··· TASK DATA

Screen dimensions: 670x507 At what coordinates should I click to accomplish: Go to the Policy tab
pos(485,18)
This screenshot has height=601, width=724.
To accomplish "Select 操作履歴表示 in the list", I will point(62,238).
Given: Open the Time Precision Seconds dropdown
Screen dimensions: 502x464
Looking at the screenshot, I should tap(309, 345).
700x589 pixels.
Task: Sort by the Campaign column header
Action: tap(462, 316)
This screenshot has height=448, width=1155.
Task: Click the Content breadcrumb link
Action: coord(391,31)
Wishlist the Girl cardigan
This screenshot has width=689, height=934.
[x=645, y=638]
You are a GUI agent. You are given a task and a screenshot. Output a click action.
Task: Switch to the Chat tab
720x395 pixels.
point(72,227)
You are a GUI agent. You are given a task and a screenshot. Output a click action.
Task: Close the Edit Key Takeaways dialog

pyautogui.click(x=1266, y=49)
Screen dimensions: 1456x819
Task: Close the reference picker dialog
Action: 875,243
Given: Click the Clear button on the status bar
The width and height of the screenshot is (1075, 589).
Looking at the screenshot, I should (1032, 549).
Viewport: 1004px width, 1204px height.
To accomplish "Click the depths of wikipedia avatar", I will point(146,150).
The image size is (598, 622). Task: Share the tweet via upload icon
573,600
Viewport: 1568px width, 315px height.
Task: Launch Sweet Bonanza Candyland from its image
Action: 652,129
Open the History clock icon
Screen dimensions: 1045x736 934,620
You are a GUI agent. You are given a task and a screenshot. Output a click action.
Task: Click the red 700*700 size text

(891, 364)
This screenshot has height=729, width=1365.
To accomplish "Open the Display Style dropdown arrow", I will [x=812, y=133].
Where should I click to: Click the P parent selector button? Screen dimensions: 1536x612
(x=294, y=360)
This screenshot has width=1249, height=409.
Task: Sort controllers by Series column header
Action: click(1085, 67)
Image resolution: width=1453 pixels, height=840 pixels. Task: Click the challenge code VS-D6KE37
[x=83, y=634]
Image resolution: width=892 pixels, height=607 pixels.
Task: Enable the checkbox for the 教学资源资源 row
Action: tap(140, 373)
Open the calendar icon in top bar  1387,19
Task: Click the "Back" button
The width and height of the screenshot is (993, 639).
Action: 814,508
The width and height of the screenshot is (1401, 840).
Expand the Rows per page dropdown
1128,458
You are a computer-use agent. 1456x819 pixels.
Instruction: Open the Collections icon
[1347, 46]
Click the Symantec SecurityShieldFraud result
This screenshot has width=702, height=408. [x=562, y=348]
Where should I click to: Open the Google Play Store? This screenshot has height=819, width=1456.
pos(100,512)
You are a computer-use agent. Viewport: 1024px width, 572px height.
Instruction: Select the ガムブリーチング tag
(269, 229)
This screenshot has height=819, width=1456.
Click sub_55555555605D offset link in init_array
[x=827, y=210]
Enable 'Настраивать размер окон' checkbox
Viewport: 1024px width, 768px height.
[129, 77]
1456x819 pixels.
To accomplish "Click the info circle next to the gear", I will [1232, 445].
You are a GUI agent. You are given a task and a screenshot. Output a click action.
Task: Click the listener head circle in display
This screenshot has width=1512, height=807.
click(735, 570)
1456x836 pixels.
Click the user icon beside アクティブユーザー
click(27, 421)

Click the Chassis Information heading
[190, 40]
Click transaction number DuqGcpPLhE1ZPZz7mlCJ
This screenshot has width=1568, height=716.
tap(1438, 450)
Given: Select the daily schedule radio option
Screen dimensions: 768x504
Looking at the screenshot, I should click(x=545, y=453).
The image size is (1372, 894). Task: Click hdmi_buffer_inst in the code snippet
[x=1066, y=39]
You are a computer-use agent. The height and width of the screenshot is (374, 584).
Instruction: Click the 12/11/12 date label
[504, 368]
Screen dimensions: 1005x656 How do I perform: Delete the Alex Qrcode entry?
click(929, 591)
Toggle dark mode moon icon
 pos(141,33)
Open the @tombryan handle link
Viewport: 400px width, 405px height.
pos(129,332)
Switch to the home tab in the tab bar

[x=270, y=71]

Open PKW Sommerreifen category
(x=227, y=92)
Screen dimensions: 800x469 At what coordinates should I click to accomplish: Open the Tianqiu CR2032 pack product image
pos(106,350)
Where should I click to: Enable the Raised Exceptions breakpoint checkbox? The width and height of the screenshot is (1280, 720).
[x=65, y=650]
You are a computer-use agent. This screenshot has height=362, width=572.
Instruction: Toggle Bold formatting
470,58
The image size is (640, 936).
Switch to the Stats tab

······

YOUR TASK -> Quote the items word for word, beginning at the line that contains "Toggle dark mode moon icon" and continuing through the last line of the items.

RESULT OF THE EXERCISE ->
Toggle dark mode moon icon
 pos(141,33)
Open the @tombryan handle link
Viewport: 400px width, 405px height.
pos(129,332)
Switch to the home tab in the tab bar

[x=270, y=71]

Open PKW Sommerreifen category
(x=227, y=92)
Screen dimensions: 800x469 At what coordinates should I click to accomplish: Open the Tianqiu CR2032 pack product image
pos(106,350)
Where should I click to: Enable the Raised Exceptions breakpoint checkbox? The width and height of the screenshot is (1280, 720).
[x=65, y=650]
You are a computer-use agent. This screenshot has height=362, width=572.
Instruction: Toggle Bold formatting
470,58
The image size is (640, 936).
Switch to the Stats tab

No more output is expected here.